8. Was the statistical analysis appropriate for the study design and type of outcome indicators?
  8.1. Were statistical analyses adequately described and the results reported appropriately?
  8.2. Were correct statistical tests used and assumptions of test not violated?
  8.3. Were statistics reported with levels of significance and/or confidence intervals?
  8.4. Was "intent to treat" analysis of outcomes done (and as appropriate, was there an analysis of outcomes for those maximally exposed or a dose-response analysis)?
  8.5. Were adequate adjustments made for effects of confounding factors that might have affected the outcomes (e.g., multivariate analyses)?

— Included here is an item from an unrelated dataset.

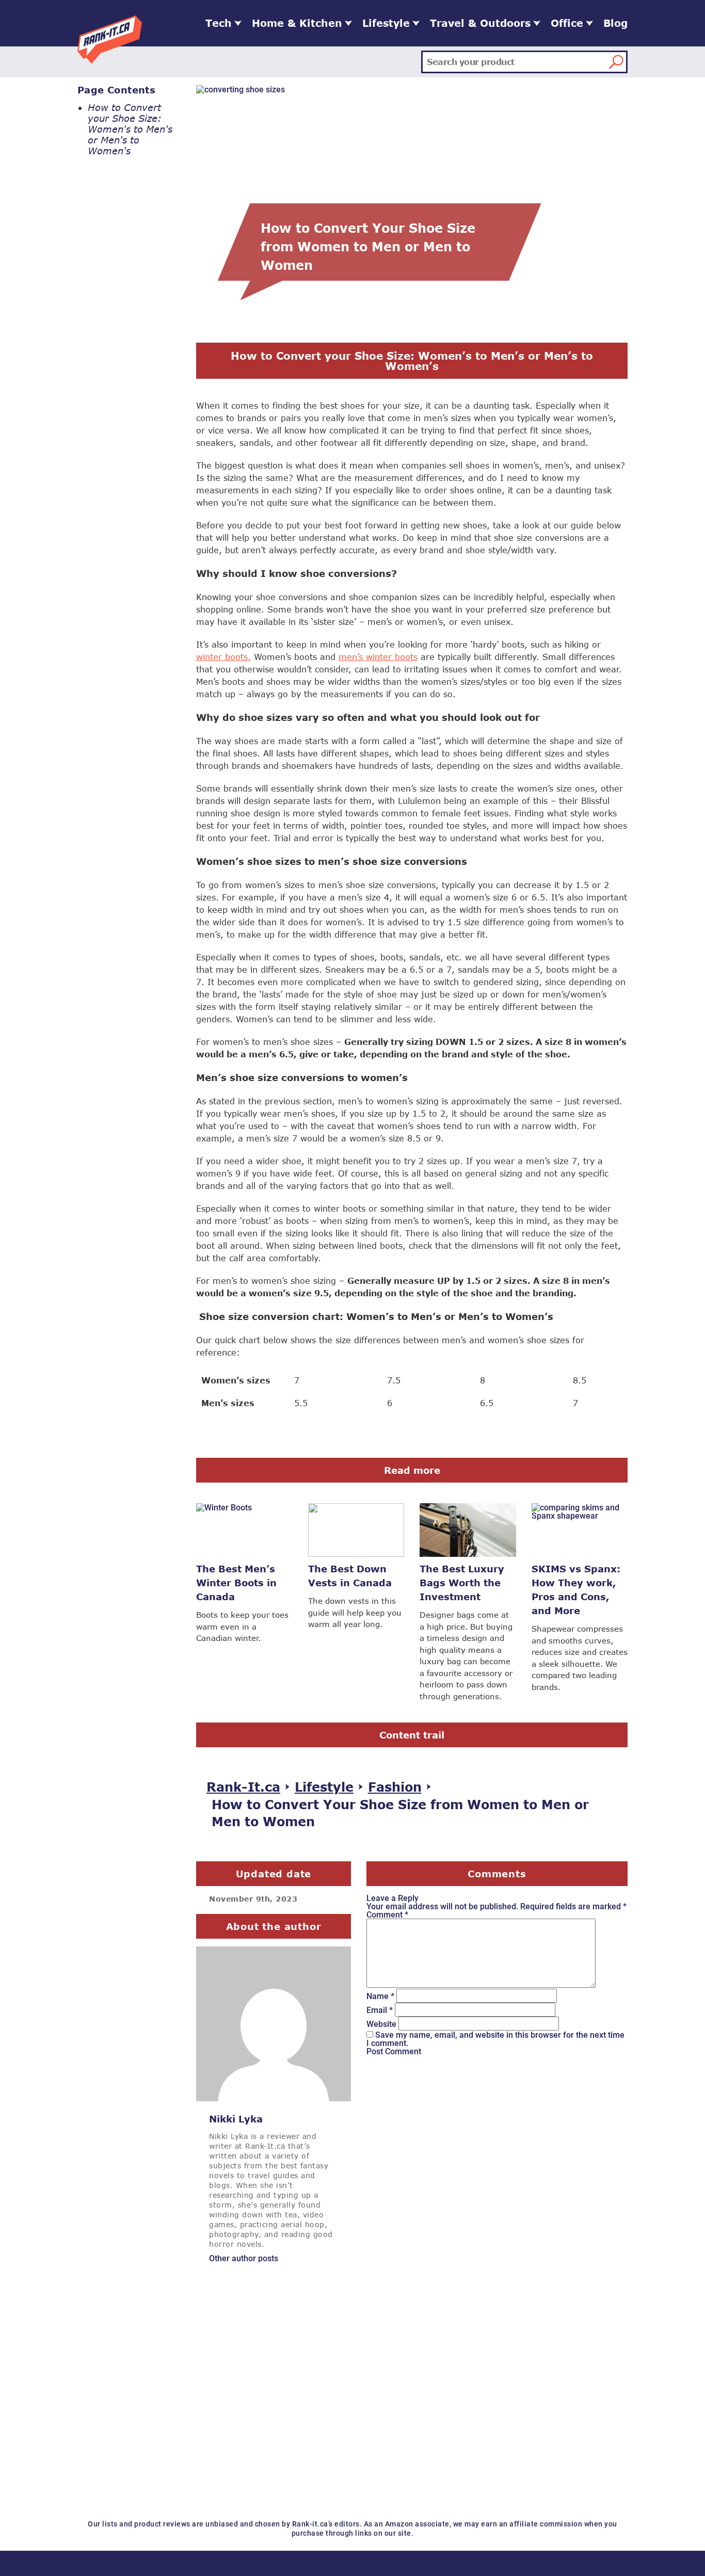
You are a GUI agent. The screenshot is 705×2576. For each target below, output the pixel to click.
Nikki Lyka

  8.6. Was clinical significance as well as statistical significance reported?
  8.7. If negative findings, was a power calculation reported to address type 2 error?
9. Are conclusions supported by results with biases and limitations taken into consideration?
  9.1. Is there a discussion of findings?
  9.2. Are biases and study limitations identified and discussed?
10. Is bias due to study’s funding or sponsorship unlikely?
  10.1. Were sources of funding and investigators’ affiliations described?
  10.2. Was the study free from apparent conflict of interest?